Before it became real, only a glint in the eyes of atheletes who are uneducable, and don't care that they are, and hoop and foobah teams, it was clear to Your Humble Servant that the tenuous notion of student-athlete was finally shredded. One stated positive was that this would allow student-athletes to move school about as easily as coaches. Another was that said student-athletes had been treated as Plantation Negroes by the NCAA and schools for far too long, and NIL amounted to just reparations; never mind that regular Plantation Negroes never were so treated. Finally (so far as this essay is concerned), that non-Power Conference schools would have a better shot at getting elite student-athletes, since they could, indirectly by regulation, pay them for their sporting skills.
Doesn't seem to be working out that way. The Power Conference schools have more moneyed Booster Groups over the years, and still do. The notion that Boosters at Power Conference schools were the only ones making sub rosa payments is nonsense.
The rich will still get richer. College athletics, at least in the important sports of hoops and foobah, will continue to coalesce into an eventual oligopoly of a handful of conferences, which will eat up 99.44% of teeVee moolah.

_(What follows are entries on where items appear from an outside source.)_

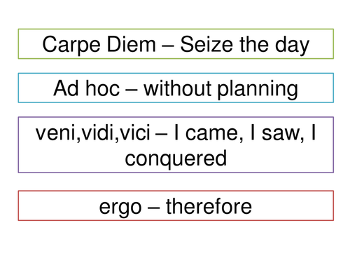Image resolution: width=350 pixels, height=263 pixels.
Task: Select the veni, vidi, vici text box
Action: (176, 145)
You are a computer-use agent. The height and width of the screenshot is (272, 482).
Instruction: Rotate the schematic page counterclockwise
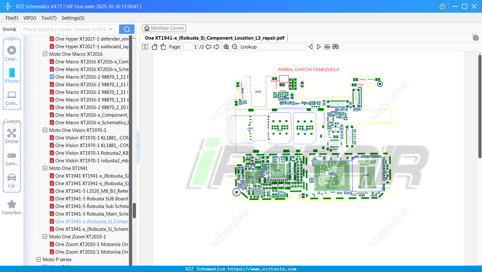[154, 47]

Bomani Jones, who was outspoken enough to get minimized (and mostly off the teeVee part) at ESPN, has
an op-ed piece in today's (dead trees version) NYT slamming the whole NCAA/NIL fiasco. Worth reading, I'd say, but he doesn't ponder the ultimate result. That's what this essay is for.
As an example,
here's a report on Nebraska foobah from the horse's mouth. So to speak.
Despite winning 19 games in the past five seasons, Nebraska football posted a profit of more than $60 million last school year.
Student-athletes? My
dirty sphincter. Except for USC, the rest of this top 10 are all Red state, aka taxpayer subsidized, schools.
[update 26 March]
Just saw the interview with the Chuckster on "60 Minutes", likely on youTube or wherever soon. He was asked about the state of college hoops, and said it was awful and the problem is that NIL, in a few years, will winnow college hoops to 25 schools that have locked up the NIL money. I think he's correct.